[THE TASK]:
Search the listing for the string "resolution" and copy every line that contains it.

── PROVIDED RECORDS ──

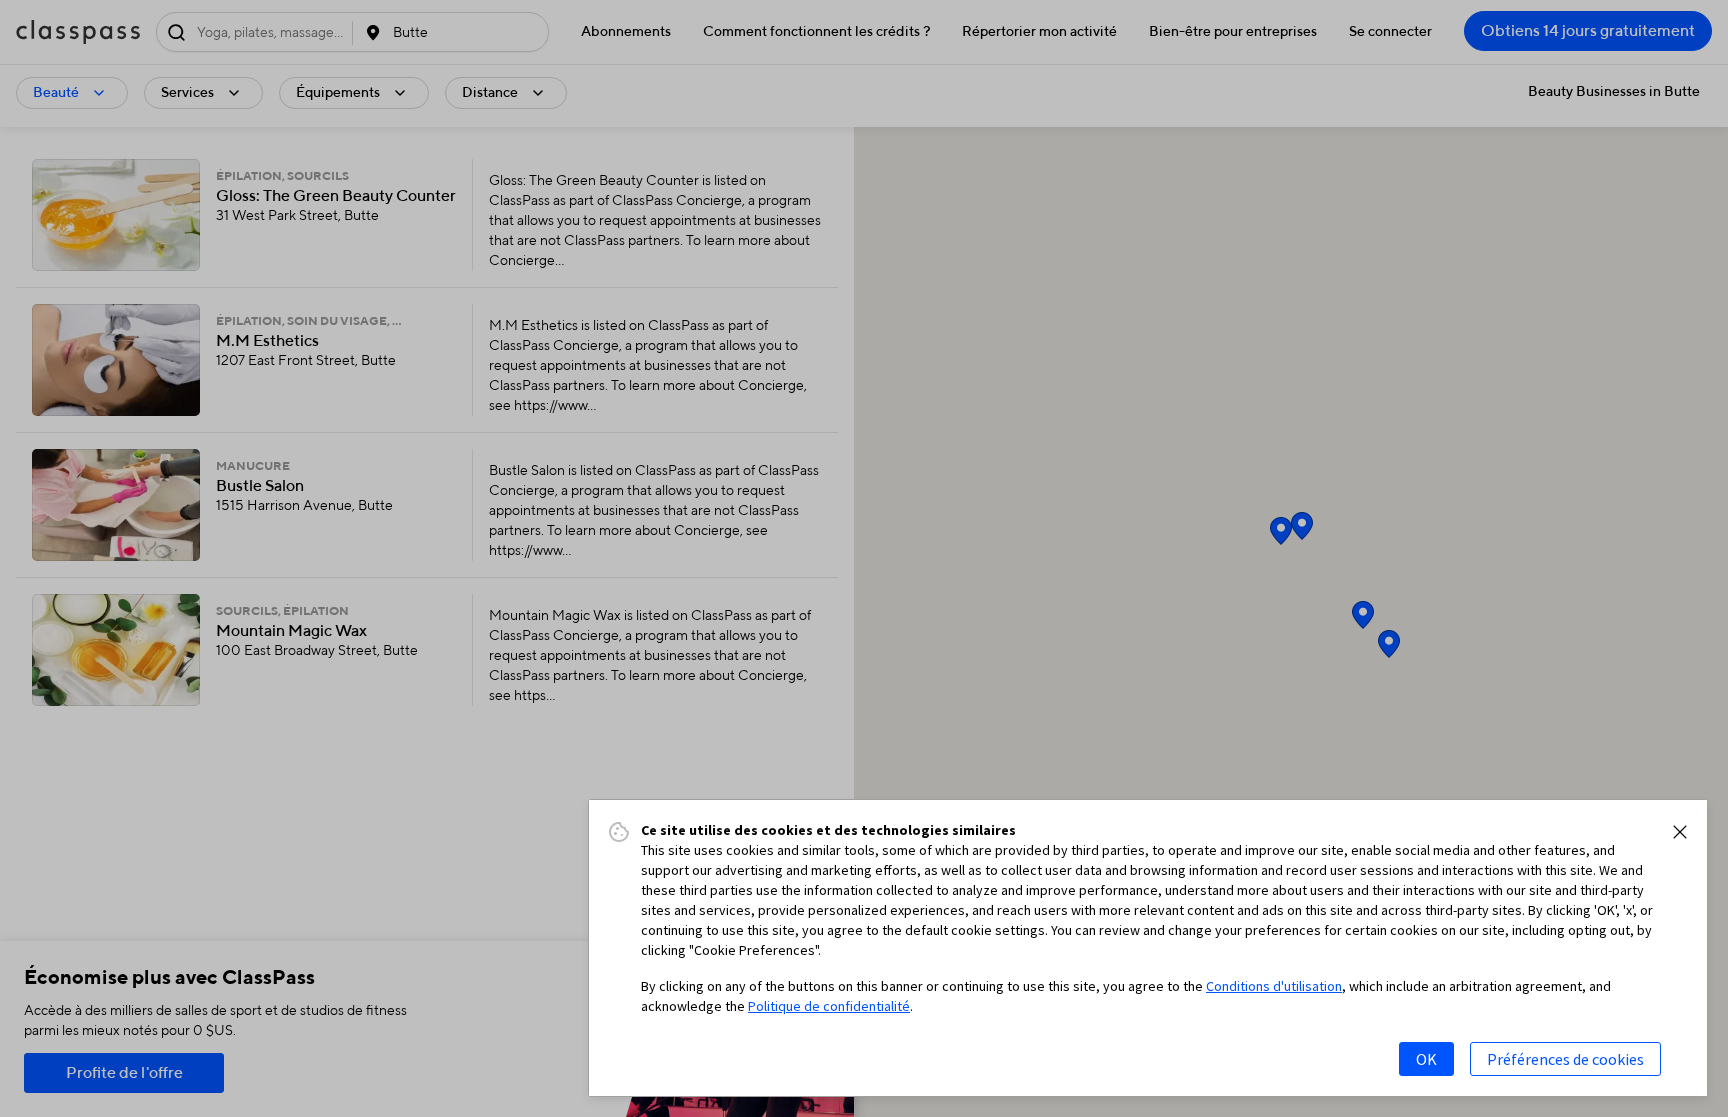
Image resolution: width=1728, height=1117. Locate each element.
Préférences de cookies (1565, 1059)
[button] (1680, 832)
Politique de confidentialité (829, 1006)
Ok (1426, 1059)
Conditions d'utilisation (1274, 986)
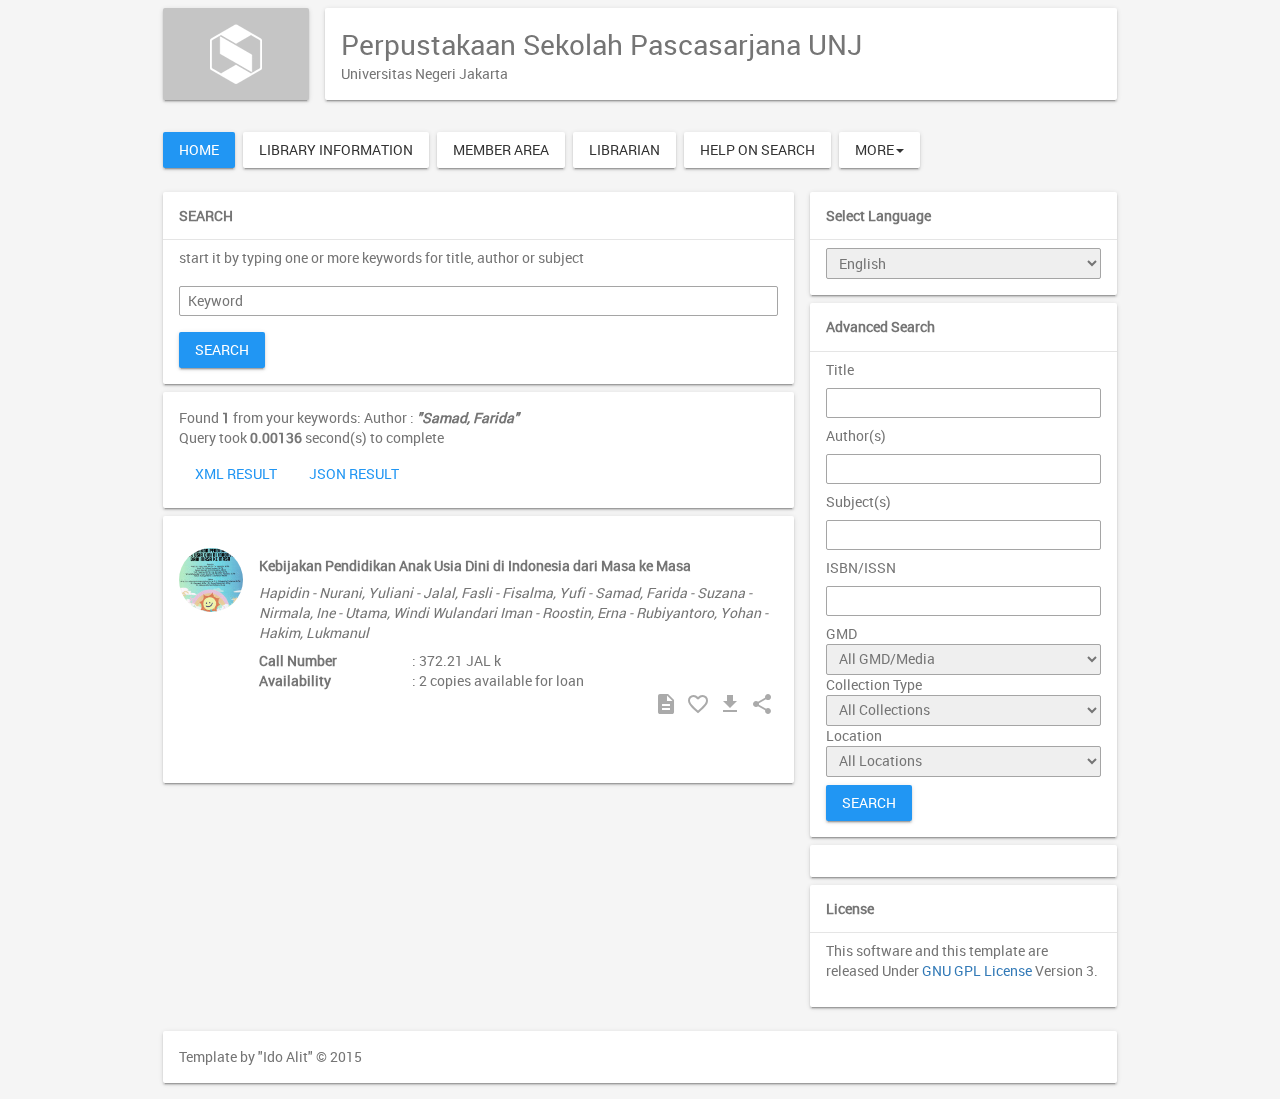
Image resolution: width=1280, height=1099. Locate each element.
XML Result (236, 473)
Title (840, 369)
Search (222, 349)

───

[TASK RESPONSE]:
Image resolution: width=1728, height=1117. Locate each element.
Image resolution: width=1280, height=1099. Locate each element.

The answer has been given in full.